ACT-JEPA — World Modeling

Overview

Canonical JEPA schematic for Action. The input is split into a visible context and hidden targets (token-level, masked blocks). The context encoder $f_\theta$ embeds what is visible; the target encoder $\bar f_\theta$ (an EMA copy, gradient stopped) embeds the targets; the predictor $g_\phi$ maps context to the target embeddings; training minimises the latent distance. The predictor is action-conditioned: $\hat z_{t+1}=g_\phi(z_t,a_t)$ — this is what turns a representation learner into a world model.

Problem. Imitation and behavior-cloning policies are data-hungry and brittle because they regress raw actions without a structured predictive model of how observations evolve. ACT-JEPA injects world-model structure into action representation learning.

Mechanism. Building on the JEPA template, a context encoder embeds the agent's observation (and action) history; a predictor is trained to jointly predict latent representations of future actions and future observations, rather than reconstructing pixels or raw control. The objective is a latent prediction loss against target encodings $\lVert P(z_{\text{ctx}}) - \text{sg}(z_{\text{tgt}})\rVert$, with stop-gradient and standard anti-collapse so the action and observation streams do not degenerate. Masking over time supplies the self-supervised signal, letting abstract action sequences and their consequences be learned together.

Contribution. Coupling action prediction with observation-latent prediction yields representations that capture both intent and consequence, improving policy quality and sample efficiency over pure behavior cloning while remaining a single JEPA-style objective.

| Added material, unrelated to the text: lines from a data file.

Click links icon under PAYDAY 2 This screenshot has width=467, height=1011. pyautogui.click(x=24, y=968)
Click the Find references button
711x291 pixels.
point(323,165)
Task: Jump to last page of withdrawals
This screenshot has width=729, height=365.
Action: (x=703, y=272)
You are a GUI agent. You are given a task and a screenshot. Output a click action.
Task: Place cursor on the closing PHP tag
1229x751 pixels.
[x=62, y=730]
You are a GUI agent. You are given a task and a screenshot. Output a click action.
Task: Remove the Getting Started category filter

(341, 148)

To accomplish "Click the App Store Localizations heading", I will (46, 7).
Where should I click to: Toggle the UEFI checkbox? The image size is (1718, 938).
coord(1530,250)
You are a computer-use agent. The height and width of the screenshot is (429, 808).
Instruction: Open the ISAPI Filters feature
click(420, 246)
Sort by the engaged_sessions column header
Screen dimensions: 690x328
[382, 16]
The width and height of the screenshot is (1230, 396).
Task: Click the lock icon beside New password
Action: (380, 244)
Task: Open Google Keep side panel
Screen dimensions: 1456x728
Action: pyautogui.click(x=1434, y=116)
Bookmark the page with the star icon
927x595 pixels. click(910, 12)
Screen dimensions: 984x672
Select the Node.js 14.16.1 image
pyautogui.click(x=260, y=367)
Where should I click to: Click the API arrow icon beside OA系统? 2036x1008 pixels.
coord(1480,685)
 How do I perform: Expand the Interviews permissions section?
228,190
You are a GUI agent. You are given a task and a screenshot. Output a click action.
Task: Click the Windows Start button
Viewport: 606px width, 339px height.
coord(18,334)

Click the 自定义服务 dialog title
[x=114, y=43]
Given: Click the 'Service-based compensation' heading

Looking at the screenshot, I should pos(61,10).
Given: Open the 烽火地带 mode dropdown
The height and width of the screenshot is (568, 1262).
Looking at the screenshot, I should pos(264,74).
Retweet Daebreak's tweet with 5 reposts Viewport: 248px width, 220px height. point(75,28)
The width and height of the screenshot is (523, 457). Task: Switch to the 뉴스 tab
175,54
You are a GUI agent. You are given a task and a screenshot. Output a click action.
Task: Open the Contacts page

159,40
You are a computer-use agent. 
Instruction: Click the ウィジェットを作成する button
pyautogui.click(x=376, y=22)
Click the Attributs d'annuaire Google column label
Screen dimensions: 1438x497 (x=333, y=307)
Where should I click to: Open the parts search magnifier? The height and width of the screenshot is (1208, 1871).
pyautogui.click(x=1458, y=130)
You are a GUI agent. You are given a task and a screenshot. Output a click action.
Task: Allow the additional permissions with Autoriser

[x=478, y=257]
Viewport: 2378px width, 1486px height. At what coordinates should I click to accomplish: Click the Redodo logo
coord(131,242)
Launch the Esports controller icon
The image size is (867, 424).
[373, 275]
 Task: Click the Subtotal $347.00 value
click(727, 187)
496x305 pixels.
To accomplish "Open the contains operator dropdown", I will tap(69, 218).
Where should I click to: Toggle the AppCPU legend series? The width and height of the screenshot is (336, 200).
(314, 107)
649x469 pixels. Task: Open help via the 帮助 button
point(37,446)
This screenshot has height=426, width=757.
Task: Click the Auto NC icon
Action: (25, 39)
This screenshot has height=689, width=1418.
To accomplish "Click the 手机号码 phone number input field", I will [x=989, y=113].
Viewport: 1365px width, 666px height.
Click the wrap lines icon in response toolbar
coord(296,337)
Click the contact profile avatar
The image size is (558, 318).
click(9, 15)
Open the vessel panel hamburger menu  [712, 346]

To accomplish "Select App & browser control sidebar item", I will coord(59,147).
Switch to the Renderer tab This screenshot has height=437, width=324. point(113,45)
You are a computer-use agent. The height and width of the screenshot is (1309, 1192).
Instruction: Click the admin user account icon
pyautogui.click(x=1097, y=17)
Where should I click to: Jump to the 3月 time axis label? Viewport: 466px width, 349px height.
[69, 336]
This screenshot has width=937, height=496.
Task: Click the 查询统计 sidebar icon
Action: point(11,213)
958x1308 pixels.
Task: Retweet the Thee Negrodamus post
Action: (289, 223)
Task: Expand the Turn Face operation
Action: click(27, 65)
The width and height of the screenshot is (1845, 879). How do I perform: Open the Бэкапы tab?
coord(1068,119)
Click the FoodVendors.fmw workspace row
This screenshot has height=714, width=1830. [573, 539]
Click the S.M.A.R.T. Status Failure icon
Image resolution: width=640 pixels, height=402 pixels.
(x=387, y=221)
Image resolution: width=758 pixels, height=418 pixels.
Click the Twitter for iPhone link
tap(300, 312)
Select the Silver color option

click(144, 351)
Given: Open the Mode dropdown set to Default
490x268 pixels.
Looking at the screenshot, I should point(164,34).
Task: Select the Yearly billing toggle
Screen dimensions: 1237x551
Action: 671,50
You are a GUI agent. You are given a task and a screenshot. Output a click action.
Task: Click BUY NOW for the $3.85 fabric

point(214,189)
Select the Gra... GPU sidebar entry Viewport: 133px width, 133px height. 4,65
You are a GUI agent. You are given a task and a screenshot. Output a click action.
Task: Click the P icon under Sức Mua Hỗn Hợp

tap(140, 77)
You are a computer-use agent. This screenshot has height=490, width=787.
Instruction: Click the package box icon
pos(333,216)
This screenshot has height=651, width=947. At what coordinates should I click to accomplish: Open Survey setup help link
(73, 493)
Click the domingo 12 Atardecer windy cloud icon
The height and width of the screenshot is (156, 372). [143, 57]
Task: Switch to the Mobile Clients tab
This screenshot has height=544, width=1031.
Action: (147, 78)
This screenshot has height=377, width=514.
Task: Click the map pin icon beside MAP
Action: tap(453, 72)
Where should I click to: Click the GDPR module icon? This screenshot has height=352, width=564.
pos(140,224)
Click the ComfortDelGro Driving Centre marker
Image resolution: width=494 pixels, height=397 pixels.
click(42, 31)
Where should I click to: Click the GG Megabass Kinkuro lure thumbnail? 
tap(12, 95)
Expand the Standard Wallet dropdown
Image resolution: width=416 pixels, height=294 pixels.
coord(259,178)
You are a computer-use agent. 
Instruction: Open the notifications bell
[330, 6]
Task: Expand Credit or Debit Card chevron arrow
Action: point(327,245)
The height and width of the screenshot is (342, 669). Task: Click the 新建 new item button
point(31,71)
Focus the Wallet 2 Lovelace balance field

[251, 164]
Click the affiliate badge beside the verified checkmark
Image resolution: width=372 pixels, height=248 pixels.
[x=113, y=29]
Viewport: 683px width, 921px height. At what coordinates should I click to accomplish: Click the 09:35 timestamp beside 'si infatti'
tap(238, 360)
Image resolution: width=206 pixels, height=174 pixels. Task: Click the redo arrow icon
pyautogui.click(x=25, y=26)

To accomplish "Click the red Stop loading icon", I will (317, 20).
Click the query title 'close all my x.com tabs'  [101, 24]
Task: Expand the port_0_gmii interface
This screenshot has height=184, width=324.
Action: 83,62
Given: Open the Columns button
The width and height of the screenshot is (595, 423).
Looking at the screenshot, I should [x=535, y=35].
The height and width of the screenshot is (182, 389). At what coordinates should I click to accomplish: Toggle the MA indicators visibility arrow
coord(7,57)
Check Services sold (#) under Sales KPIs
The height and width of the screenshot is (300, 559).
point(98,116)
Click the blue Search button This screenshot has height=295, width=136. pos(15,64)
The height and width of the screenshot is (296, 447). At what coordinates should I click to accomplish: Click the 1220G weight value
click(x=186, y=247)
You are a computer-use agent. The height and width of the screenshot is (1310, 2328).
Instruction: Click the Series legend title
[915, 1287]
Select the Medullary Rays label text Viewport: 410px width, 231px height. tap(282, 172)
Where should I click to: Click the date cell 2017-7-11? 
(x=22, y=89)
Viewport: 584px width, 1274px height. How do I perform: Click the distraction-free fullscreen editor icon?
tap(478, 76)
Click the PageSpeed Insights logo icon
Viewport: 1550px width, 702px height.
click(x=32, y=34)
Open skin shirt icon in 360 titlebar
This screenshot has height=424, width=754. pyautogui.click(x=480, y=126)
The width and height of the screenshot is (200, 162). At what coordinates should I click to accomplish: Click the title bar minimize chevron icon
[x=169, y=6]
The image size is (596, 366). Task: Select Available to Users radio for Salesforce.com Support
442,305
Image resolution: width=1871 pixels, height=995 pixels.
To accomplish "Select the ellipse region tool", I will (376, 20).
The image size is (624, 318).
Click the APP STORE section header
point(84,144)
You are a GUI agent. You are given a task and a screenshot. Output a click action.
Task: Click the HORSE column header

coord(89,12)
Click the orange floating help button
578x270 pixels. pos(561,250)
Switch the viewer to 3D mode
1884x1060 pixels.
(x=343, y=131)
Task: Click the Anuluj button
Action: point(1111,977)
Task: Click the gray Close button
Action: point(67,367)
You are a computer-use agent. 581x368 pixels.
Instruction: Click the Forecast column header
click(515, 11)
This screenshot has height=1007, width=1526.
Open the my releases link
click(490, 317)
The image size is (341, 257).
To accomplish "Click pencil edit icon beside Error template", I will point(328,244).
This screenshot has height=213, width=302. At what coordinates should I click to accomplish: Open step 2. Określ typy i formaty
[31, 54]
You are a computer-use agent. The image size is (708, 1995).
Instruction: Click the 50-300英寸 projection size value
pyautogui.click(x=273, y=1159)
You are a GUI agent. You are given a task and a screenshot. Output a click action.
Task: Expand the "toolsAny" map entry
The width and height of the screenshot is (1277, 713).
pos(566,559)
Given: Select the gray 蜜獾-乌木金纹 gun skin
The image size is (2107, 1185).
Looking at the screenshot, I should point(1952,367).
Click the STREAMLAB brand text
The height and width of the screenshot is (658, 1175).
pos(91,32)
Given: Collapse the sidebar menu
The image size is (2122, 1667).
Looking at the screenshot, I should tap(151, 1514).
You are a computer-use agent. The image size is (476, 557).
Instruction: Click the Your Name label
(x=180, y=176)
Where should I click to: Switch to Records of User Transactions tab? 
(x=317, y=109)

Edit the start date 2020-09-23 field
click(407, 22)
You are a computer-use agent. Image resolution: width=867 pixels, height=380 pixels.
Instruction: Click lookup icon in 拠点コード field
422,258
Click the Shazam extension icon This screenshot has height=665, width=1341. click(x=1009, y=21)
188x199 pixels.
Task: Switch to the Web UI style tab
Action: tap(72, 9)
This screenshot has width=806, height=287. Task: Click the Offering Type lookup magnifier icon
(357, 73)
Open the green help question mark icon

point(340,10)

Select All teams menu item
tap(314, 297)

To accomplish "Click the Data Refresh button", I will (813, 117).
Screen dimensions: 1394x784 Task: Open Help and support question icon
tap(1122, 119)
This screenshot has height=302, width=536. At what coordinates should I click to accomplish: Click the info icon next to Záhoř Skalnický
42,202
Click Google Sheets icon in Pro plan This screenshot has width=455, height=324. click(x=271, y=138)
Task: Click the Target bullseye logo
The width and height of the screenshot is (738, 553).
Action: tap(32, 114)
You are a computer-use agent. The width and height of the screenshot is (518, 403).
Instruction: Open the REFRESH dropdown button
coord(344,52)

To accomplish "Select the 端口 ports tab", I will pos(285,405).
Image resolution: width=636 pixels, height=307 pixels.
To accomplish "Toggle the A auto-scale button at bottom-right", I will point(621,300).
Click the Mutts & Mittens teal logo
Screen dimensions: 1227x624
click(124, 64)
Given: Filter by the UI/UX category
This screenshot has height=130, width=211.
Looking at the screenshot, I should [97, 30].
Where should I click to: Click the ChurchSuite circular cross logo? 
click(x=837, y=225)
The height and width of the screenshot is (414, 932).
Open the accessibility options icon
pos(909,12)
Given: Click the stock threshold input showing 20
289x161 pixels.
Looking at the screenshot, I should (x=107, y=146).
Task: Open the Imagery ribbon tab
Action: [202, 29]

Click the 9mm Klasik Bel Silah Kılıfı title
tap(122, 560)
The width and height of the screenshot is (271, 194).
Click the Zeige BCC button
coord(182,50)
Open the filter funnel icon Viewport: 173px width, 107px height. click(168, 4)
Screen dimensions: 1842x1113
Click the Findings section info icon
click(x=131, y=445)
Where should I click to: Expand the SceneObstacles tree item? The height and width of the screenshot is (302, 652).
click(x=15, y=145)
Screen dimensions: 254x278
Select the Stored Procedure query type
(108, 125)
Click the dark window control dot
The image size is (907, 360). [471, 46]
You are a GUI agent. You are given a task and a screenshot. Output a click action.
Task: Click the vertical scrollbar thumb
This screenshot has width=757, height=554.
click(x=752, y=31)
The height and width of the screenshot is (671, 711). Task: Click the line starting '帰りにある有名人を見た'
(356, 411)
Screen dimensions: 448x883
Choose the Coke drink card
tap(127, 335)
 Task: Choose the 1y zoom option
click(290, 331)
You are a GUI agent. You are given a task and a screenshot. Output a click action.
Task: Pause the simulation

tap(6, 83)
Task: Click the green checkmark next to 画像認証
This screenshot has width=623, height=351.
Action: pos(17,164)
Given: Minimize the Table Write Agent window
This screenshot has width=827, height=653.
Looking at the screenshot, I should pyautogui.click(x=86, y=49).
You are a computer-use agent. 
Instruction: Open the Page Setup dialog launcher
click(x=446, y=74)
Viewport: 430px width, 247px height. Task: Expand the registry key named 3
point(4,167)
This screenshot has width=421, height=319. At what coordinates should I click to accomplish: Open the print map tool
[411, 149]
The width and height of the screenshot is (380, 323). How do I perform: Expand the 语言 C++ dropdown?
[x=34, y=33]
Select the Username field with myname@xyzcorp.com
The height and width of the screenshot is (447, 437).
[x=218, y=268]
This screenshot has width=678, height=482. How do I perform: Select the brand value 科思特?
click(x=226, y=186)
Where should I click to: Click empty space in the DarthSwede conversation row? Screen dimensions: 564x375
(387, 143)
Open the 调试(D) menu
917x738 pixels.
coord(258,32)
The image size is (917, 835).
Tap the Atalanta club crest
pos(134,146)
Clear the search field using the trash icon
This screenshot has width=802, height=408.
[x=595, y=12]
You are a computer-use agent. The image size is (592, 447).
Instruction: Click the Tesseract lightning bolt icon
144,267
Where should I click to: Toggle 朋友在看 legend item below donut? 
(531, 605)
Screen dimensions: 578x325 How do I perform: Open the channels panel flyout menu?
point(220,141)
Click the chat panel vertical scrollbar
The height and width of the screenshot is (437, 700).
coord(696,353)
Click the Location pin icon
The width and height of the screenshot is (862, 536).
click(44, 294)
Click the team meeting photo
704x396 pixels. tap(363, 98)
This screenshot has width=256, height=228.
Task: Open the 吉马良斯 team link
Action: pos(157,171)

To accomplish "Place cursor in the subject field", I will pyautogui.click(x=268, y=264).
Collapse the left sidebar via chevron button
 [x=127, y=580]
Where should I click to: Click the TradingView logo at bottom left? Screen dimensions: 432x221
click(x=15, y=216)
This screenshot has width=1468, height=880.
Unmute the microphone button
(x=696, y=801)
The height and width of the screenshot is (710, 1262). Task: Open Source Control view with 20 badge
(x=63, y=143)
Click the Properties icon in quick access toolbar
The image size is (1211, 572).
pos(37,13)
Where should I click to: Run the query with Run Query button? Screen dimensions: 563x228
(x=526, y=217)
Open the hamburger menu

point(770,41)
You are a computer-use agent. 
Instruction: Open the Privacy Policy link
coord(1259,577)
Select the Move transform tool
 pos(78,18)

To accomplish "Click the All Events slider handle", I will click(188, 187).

Significance. For world modeling, ACT-JEPA shows the predictor can be the locus of policy learning: a model that anticipates its own future actions in latent space is implicitly a controllable world model usable for planning. For a biological or drug-discovery world model, the joint formulation is natural — treat interventions as the action stream and cellular state as the observation stream, so the model learns both which perturbation to apply and the predicted latent phenotypic response, supporting efficient intervention-policy design from limited experimental data.